━━━ INPUT RECORDS

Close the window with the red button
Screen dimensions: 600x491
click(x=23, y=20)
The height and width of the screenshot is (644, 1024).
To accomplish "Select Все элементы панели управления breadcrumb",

━━━━━━

*TASK DESCRIPTION:* Only the lines from the one containing "The height and" to the end of the records should be repeated, exactly as they appear.

*ANSWER SECTION:*
The height and width of the screenshot is (644, 1024).
To accomplish "Select Все элементы панели управления breadcrumb",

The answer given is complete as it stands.